He who did not spare his own Son but gave him up for us all, how will he not also with him graciously give us all things? (Rom. 8:32)
Inquisitive and tender, vivacious and loyal—that is how I’d describe my son and daughter respectively. They’re both intelligent and fun, undoubtedly two of the greatest gifts the Lord has given my husband and me.
We couldn’t love them more—which is why the stories of Abraham and Isaac and the ultimate sacrifice of Jesus are absolutely remarkable to me.
I just can’t imagine offering up my kids for anyone or for anything.
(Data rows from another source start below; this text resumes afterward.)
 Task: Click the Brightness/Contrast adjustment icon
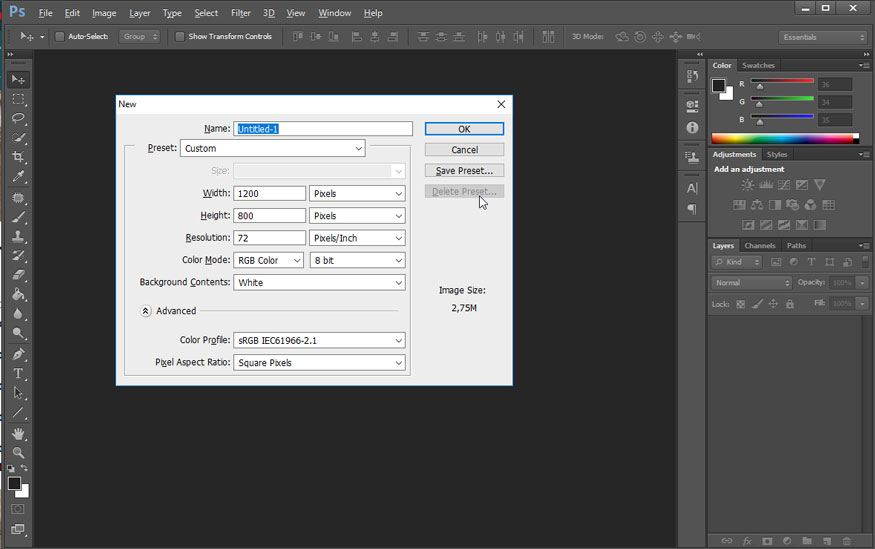coord(747,185)
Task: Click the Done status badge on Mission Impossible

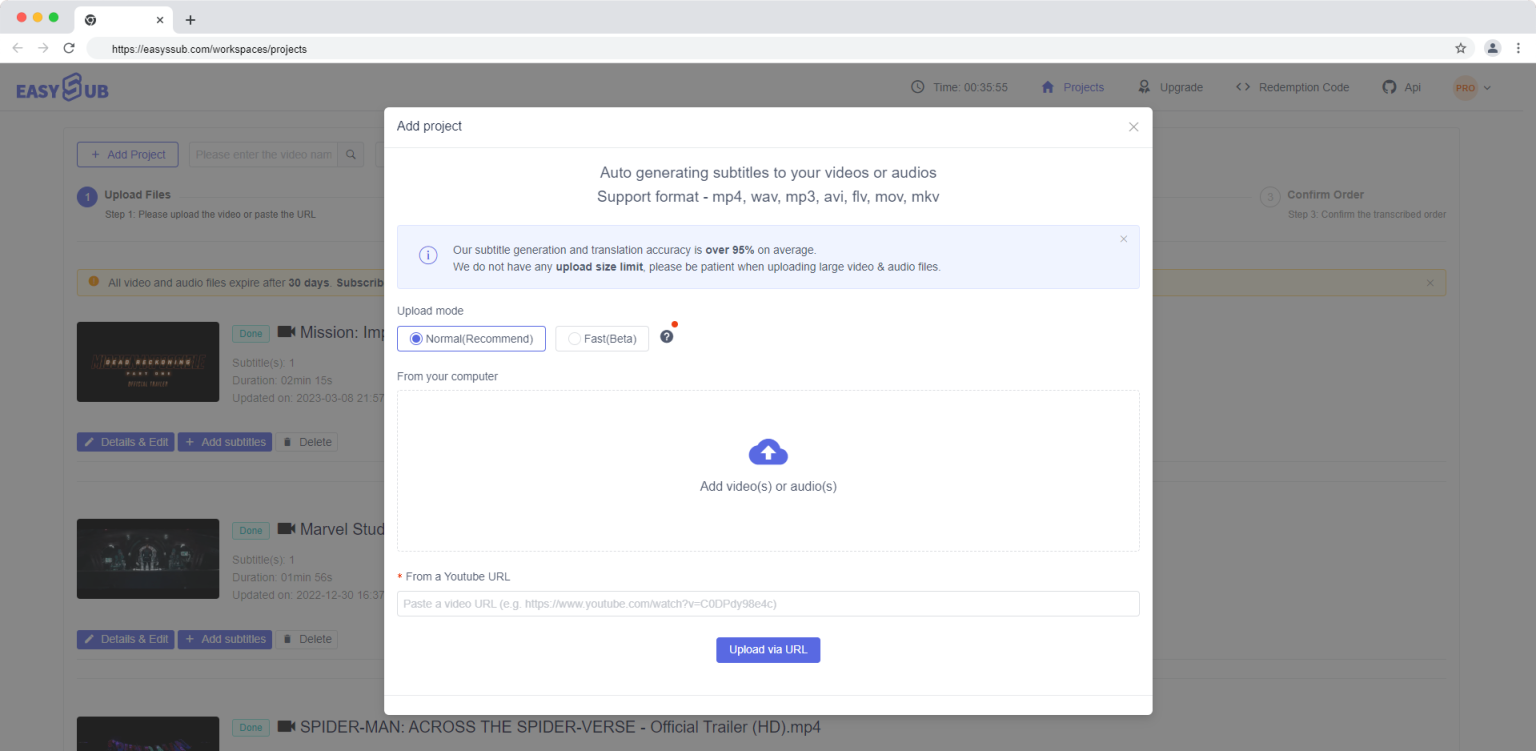Action: pos(250,333)
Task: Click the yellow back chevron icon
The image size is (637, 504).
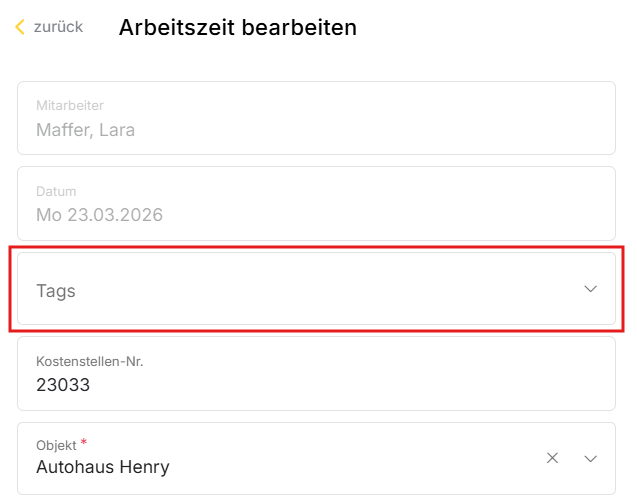Action: [20, 28]
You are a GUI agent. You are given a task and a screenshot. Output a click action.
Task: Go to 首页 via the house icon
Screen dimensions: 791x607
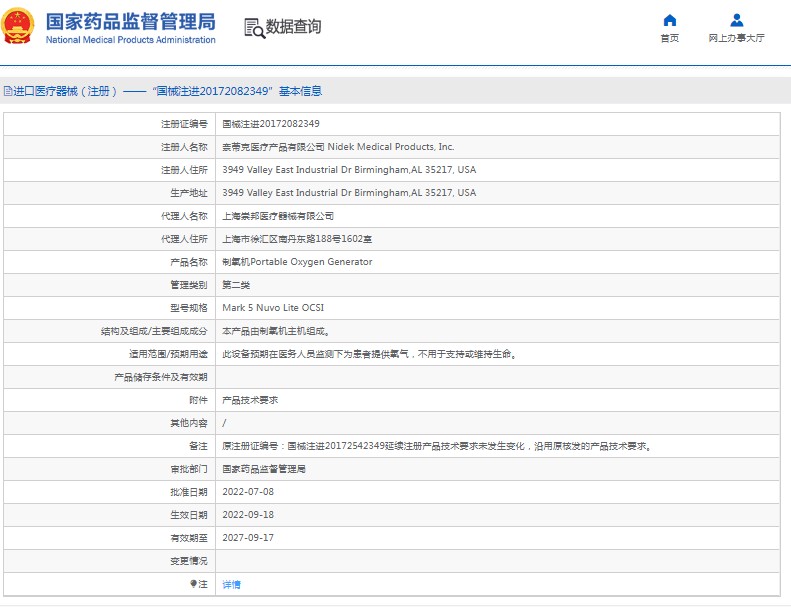pos(670,20)
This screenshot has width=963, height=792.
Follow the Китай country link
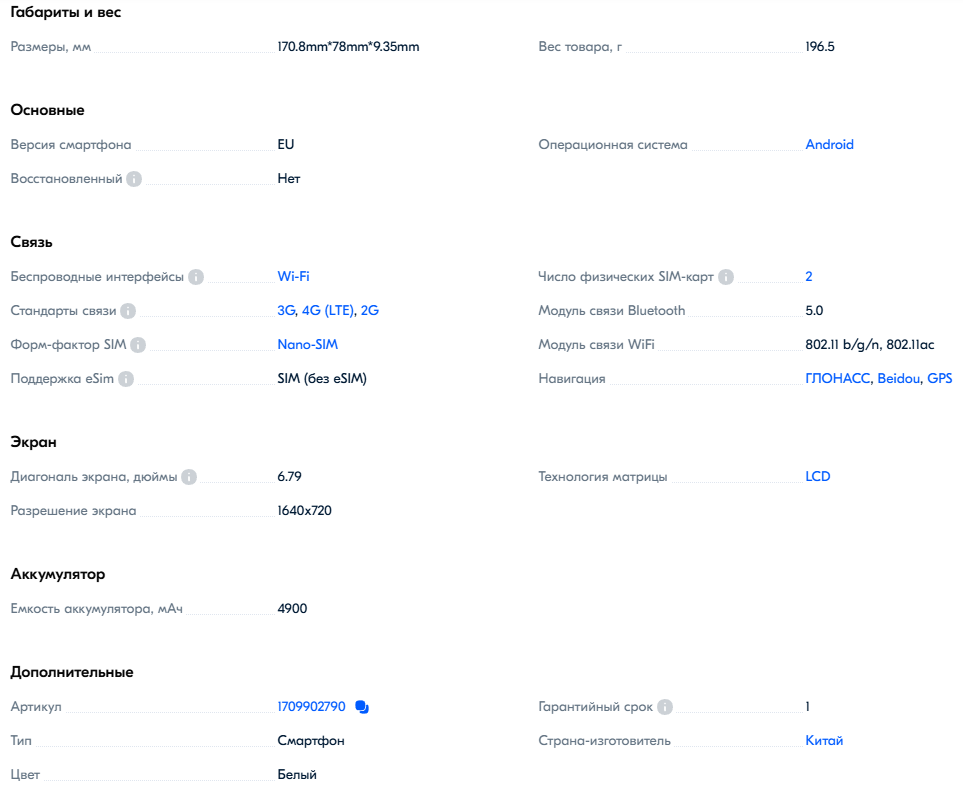tap(824, 741)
Imagine longing for the gift of a child, waiting patiently year after year, only to have your hopes disappointed. (For some of you, this isn’t hard to imagine, because you are currently experiencing that ache in your heart.) That was Abraham and Sarah’s experience for many decades, despite the fact that God had promised them offspring. But then, well into their old age, their son Isaac was born (Gen. 17:19–22; 21:1–7). They were both overjoyed—until God told Abraham to take Isaac and offer him as a burnt offering (Gen. 22:1–2).
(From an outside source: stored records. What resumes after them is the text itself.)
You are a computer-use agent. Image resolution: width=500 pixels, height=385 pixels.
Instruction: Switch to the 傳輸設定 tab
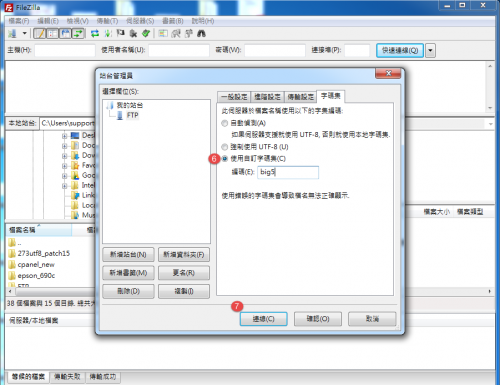[x=301, y=97]
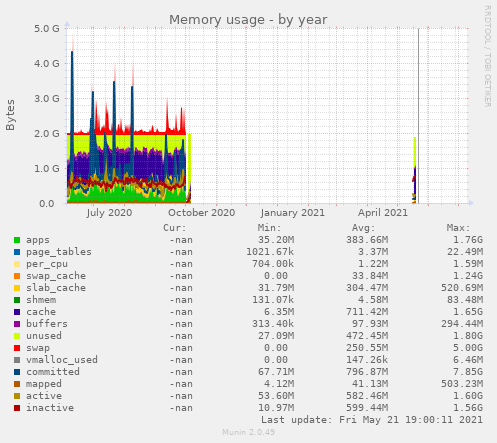This screenshot has width=497, height=443.
Task: Click the green apps legend swatch
Action: [x=17, y=240]
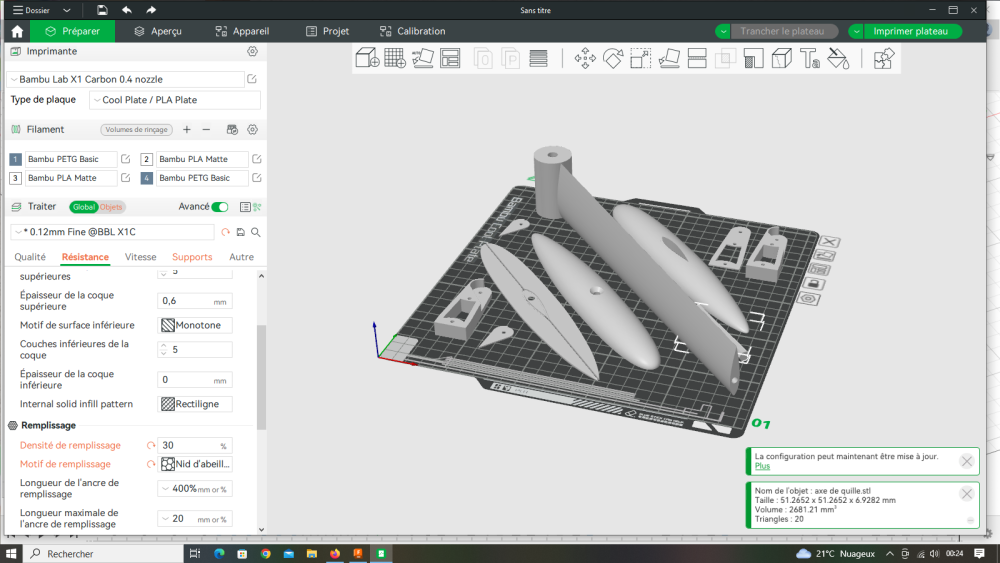
Task: Select the Color painting bucket tool
Action: point(838,59)
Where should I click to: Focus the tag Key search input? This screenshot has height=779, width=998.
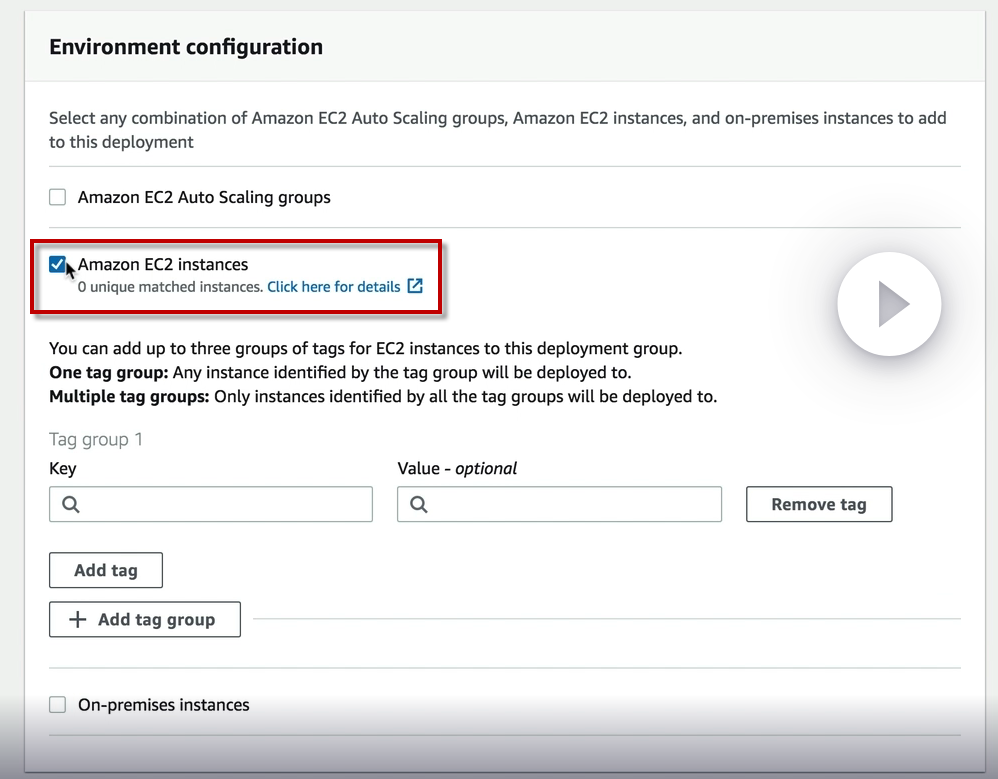click(222, 505)
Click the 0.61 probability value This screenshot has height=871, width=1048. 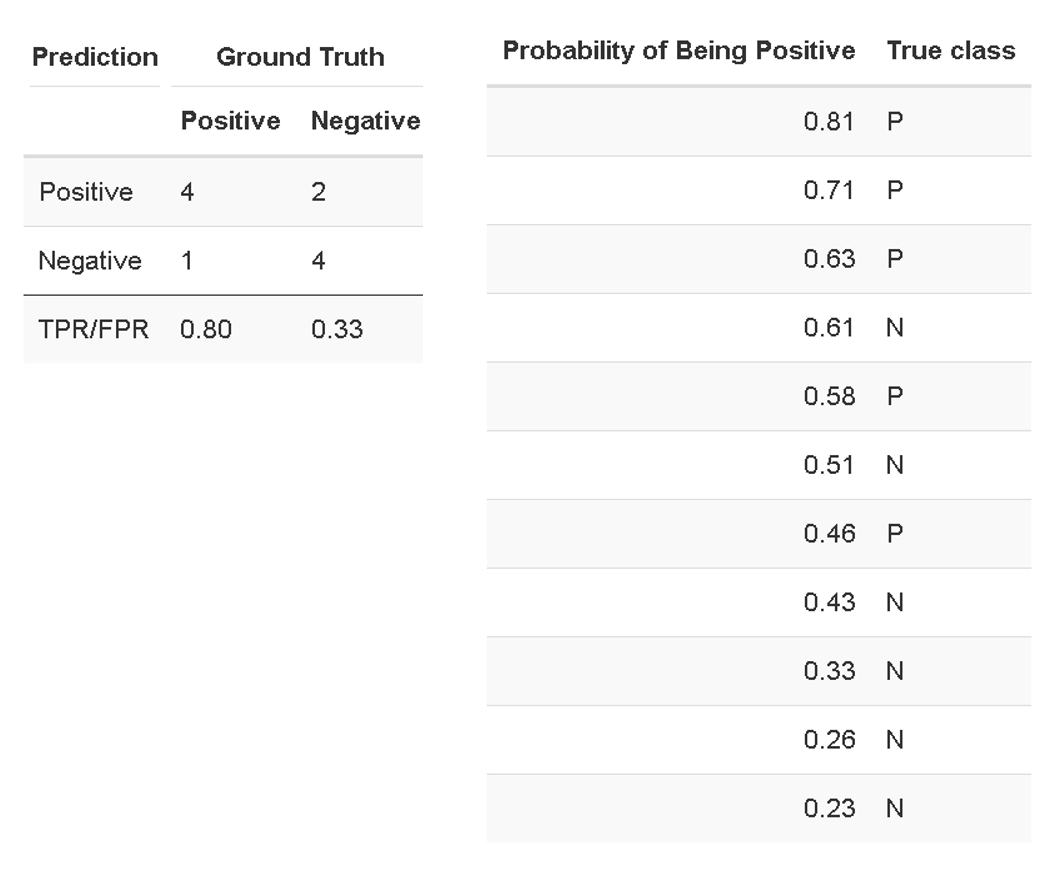pyautogui.click(x=829, y=328)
What a scary thing to be asked to do! I’m pretty sure I couldn’t have done it. But Abraham set out to obey God. He took Isaac up on a mountain, prepared to make the sacrifice, and was just about to kill Isaac when an angel of the Lord told him to stop (22:12). The angel directed Abraham to a ram as a substitute sacrifice (22:13), and Isaac’s life was spared.
Can you imagine what life would have been like for Abraham and Sarah if Abraham had actually had to sacrifice Isaac? We know, because God tells us that they loved Isaac greatly, so we can imagine the loss would have been devastating. Abraham was a God-fearing man, but he was still a man and would surely have mourned for the rest of his life.
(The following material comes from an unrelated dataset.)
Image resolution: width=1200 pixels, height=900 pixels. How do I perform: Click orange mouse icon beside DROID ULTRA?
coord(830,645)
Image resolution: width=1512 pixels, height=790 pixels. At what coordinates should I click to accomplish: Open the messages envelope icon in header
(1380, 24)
But Abraham didn’t have to give up his son Isaac. God spared him that. And yet God had an eternal plan to sacrifice his own Son for the sin of the world, and he didn’t spare either himself or Jesus.
It was a wrenching moment. Just before he died on the cross, Jesus cried out, “Eli, Eli, lama sabachthani?” which means, “My God, my God, why have you forsaken me?” (Matt. 27:46). His Father could no longer be in his presence because Jesus had taken our place and become “sin who knew no sin” (2 Cor. 5:21). This was the ultimate sacrifice.
To add salt to the Savior’s wounds, Jesus didn’t die for friends, for people who loved him, or for the godly. Instead, he willingly died for wretched sinners:
For while we were still weak, at the right time Christ died for the ungodly. For one will scarcely die for a righteous person—though perhaps for a good person one would dare even to die—but God shows his love for us in that while we were still sinners, Christ died for us. (Rom. 5:6–8)
In view of this great sacrifice, Paul asks an important rhetorical question in Romans 8:32: “He who did not spare his own Son, but gave him up for us all, how will he not also with him graciously give us all things?” There is no greater sacrifice than for a parent to give up a child—nothing. If God was willing to sacrifice his Son for us, why would we ever doubt anything else that God says or does? Why would we not trust his promise to give us “all things”?
Although I do believe that “all things” in our text refers to both physical and spiritual provision, I’d caution us not to assume that God is going to provide everything we want. Second Peter 1:3 clarifies this point a little by telling us that God’s power has “granted to us all things that pertain to life and godliness.” In other words, God will provide all we need, and ultimately what we need most is a right relationship with God. That’s exactly what God has provided through his Son. There is nothing we need that hasn’t already been accomplished for us. Hallelujah!
You and I may sometimes have to fight to believe this truth. It’s easy to say, but not to live out. We may sometimes need to pray, as yet another loving father once cried out to Jesus, “I believe; help my unbelief” (Mark 9:24). And the Lord understands. He knows we sometimes struggle to believe him, which is why he reminds us repeatedly through his Word to rest in the work that he has done. It’s as if he is saying to us, “Come on! I have done what you could never do, and isn’t that enough?”
It’s enough. It’s more than enough. May we be people who respond in gratitude and proclaim with confidence: “If God is for us”—and sent his only Son to die on a cross on our behalf—“who can be against us?”